June 29, 2016

Direct foreign investment in U.S. industrial real estate dominated in a spectacular way in 2015: The amount of offshore capital placed in the sector increased tenfold compared against the 10 year average amount. Drawn to high yields compared to the 10-year treasury and a hedge against less-than-stable or even declining foreign currencies, the world’s largest investment entities sought to grow their industrial footprints quickly through a buy-up of mega portfolios. But can the U.S. market sustain that pace into 2016?

Industrial mega portfolios range from $150 million to multi-billion dollars, with assets located in primary and key secondary markets across the United States. According to JLL’s Q1 2016 U.S. Investment Outlook, 56.4 percent of 2015 industrial investment volume exceeded the $150+ million mark. Cross-border deals represented 40.5 percent of all activity, with deal sizes averaging more than $2.5 billion.

But the odds of the blockbuster portfolio sales continuing remain unlikely.  Already, a lack of available options has pushed mega-portfolio volume down to $167.0 million during Q1 2016. Of that activity, 50.5 percent was from deals in the $20 to $150 million range. Only 5.3 percent of this activity was from cross-border investors.

“Entities from Asia, Europe, Canada and the Middle East still want to buy big, but it requires a strategy shift,” says JLL International Director John Huguenard. “With fewer single-transaction options, they will need help from domestic operating partners and funds. These entities can amass multiple regional portfolios that allow global groups to continue to efficiently deploy their capital in U.S. industrial space.”

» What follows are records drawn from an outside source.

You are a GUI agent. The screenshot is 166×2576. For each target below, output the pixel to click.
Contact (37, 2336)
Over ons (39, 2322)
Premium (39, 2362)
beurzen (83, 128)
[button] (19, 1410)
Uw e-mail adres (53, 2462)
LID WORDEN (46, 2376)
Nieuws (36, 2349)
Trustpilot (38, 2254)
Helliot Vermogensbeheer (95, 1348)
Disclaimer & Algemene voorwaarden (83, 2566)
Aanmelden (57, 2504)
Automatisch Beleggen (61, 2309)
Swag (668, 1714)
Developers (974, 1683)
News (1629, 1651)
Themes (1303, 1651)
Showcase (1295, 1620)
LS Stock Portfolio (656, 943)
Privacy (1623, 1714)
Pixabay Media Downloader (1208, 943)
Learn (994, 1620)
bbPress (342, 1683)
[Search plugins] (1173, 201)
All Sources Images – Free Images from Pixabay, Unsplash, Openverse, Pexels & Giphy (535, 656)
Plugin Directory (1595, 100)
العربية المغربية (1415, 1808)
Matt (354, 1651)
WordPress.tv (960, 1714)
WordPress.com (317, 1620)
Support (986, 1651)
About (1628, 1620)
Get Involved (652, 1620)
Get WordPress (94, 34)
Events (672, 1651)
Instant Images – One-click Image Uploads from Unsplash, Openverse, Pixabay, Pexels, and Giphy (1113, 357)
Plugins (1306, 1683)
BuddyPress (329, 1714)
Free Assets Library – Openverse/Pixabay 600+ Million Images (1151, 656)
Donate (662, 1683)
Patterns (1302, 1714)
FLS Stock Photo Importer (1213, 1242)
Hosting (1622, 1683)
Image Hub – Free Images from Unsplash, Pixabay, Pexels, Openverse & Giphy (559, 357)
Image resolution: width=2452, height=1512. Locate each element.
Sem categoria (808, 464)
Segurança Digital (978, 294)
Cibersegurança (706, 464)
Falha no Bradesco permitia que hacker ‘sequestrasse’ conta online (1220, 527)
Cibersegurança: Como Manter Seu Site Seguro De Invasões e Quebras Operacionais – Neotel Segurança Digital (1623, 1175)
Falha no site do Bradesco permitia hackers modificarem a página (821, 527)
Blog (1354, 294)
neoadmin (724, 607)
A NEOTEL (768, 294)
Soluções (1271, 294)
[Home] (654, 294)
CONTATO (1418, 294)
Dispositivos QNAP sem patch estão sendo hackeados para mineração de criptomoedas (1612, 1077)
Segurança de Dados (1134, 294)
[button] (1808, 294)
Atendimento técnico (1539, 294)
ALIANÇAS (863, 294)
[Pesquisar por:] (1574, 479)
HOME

JLL points to market-specific portfolios as a way for investors to build scale, particularly in regional secondary markets such Seattle-Bellevue, Washington, D.C., Boston, San Diego and Phoenix.

“The desire to place money through U.S. mega portfolios hasn’t gone away, but after last year’s run up, we face a challenge in finding the scale to absorb demand,” said JLL Managing Director Mark Detmer. “Nonetheless, the signs still point to a higher volume of deals in 2016 but at lower price points. The magic number right now is about $60 million. We have a bunch of these in the works, up and down the coast from Los Angeles to Fairfield to Portland.”